Али-Баба хотя ничего не понимал, но смотрел на них снизу вверх своими черными, выпуклыми глазами и интуитивно, с каждой минутой становился все бледнее.
«Хувер» качнуло, взревели винты, и Сергеев почувствовал, что катер теряет ход. В кабине стало ощутимо холоднее.
– Обороты падают… – выговорил Вадим, поворачиваясь к Сергееву. Голос у него был хриплым и дрожащим. – Это смазка застывает… Сейчас винты…
Он не успел ничего добавить, катер задрожал всем телом, как в агонии, и моторы заглохли.
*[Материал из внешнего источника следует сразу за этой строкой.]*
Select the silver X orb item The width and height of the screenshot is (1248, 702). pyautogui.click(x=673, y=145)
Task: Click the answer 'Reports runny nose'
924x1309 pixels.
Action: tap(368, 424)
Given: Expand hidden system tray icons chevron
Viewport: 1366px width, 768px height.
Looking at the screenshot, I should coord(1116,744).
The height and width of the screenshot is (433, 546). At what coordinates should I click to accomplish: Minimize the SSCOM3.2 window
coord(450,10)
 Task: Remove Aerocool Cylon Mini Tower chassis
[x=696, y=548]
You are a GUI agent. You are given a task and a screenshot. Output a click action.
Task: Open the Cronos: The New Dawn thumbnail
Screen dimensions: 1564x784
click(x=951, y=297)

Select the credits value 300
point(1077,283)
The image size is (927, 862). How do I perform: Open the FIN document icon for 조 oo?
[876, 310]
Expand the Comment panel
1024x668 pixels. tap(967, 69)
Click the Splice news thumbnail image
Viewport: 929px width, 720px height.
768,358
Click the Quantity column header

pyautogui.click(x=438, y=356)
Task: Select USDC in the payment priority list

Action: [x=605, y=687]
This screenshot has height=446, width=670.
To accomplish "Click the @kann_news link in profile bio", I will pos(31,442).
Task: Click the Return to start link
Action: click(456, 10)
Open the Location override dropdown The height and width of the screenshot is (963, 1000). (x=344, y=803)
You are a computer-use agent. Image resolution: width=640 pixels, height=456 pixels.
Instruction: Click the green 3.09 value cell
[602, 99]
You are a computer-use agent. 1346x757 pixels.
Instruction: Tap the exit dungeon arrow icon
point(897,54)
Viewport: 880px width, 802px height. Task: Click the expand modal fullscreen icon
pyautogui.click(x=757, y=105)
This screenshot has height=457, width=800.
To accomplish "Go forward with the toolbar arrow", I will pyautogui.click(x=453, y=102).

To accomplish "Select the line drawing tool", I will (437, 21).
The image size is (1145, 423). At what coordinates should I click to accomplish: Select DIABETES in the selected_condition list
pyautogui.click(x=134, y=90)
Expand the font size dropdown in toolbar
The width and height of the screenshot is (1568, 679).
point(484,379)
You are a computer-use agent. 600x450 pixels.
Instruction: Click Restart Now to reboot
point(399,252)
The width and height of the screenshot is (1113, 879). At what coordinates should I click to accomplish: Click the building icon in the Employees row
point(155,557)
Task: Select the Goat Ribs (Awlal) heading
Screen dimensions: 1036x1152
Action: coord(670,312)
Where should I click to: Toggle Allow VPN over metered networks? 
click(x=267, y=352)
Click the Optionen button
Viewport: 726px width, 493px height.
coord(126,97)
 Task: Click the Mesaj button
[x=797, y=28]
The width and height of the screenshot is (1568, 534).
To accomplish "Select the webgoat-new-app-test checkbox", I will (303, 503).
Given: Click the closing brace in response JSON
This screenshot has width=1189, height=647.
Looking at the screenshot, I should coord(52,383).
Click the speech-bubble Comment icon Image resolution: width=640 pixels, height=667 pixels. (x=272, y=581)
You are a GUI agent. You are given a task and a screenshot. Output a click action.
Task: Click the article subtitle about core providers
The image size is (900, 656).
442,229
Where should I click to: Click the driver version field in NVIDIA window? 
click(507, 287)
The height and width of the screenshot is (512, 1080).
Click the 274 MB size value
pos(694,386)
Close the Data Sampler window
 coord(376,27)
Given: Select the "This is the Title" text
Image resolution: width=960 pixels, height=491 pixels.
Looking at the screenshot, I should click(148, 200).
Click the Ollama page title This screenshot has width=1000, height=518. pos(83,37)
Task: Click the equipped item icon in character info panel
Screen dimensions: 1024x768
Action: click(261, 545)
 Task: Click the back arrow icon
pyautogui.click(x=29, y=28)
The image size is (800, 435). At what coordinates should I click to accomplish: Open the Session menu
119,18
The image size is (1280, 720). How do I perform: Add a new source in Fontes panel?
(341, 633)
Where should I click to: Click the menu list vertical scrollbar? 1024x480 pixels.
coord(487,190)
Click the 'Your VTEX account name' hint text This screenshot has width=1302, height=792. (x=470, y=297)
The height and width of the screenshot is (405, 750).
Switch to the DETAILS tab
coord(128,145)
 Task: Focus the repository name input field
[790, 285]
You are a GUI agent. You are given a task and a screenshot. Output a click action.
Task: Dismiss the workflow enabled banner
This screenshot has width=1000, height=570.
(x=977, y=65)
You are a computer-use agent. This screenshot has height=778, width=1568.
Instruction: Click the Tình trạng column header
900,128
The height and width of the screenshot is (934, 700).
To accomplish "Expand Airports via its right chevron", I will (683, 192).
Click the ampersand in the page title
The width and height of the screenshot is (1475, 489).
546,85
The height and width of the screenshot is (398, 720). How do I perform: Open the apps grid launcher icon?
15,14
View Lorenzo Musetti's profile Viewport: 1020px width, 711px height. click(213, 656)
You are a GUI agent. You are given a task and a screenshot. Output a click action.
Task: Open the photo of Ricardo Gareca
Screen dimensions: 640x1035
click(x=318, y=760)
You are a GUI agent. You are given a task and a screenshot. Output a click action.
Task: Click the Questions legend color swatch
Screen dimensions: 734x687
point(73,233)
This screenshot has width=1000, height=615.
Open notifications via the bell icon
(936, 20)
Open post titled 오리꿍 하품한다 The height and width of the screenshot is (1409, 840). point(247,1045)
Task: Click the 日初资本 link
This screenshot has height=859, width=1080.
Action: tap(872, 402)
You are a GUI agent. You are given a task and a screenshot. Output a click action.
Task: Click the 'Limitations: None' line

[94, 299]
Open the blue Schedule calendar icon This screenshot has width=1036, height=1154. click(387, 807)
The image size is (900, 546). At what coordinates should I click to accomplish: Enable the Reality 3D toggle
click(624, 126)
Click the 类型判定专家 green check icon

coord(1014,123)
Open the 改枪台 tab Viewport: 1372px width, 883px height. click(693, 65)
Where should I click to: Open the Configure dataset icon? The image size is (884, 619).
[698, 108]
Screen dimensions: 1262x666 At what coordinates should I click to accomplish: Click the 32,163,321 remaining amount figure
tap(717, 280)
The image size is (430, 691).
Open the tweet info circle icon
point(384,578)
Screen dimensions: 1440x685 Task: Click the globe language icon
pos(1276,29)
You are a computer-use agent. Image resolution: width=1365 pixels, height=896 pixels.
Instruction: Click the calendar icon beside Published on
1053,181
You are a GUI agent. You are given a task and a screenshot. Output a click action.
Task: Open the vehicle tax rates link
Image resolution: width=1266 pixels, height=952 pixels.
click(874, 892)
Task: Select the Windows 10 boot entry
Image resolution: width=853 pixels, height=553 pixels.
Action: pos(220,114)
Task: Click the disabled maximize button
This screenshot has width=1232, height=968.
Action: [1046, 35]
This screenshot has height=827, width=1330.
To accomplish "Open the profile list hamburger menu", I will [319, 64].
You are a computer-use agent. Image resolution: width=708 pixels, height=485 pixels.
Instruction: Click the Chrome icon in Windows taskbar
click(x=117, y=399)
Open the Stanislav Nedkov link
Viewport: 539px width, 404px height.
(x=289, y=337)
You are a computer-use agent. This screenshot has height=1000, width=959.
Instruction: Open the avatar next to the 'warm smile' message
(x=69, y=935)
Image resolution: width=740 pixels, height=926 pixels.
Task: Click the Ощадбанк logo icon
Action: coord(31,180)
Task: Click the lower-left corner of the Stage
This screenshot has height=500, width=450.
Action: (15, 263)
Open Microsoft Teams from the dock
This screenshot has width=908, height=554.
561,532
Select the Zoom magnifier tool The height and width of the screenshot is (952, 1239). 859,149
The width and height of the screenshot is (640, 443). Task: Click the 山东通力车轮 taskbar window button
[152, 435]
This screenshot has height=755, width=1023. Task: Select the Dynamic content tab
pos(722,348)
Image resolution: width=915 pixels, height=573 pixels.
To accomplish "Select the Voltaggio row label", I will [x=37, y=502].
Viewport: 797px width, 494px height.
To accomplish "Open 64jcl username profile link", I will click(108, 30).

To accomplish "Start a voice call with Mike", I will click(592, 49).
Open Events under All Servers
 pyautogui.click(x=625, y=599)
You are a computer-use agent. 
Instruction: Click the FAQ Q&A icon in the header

Сергееву показалось, что кто-то огромный и пушистый и при этом холодный, как космос, положил на «хуверкрафт» смертоносную длань.
В кабине воцарилась тишина, нарушаемая лишь гудением отопителя, потрескиванием остывающего металла и дыханием четырех человек, запертых в тесной, как консервная банка, машине.
Михаил оглянулся, вытащил из угла спальные мешки и начал застилать ими ящики.
– Быстро! – приказал он тоном, не терпящим возражений. – Делаем помост, и все вместе на него, под одеяла и мешки. Все, что есть!
Несмотря на работающий отопитель, в кабине уже был минус, и температура продолжала падать с ужасающей скоростью. На крышке люка, изнутри, словно накипь на краю кастрюли, начала расти ледяная пенка.
Не прошло и полминуты, как все четверо сбились в кучу, словно отара овец, застигнутая ураганом в горах. Прижимаясь к друг другу и к разогретому отопителю, накрывшись с головой мешками, армейскими одеялами, куртками, они с ужасом прислушивались к посмертному звону беззащитных, умирающих в лесу деревьев.
Донн-н-н-нг! Донн-н-нг!
И снова… И снова…
Холод запускал свои ледяные пальцы в клубок из израненных, немытых, изможденных тел, силясь выхватить хотя бы одну жертву себе на ужин, но вынужден был отступить. Сергеев, уже было замерзающий, начавший воспринимать действительность отстраненно и замедленно, потихоньку приходил в себя. Вместе с ясностью сознания к нему вернулось обоняние.
Он уловил запах слабости и смерти, исходивший от Матвея, гнилостный душок воспаленных ран, которым пахли бинты Али-Бабы, и резкую, как нашатырь, вонь пережитого недавно страха от некогда безбашенного коммандос. Свой запах он тоже услышал. И тот его не порадовал.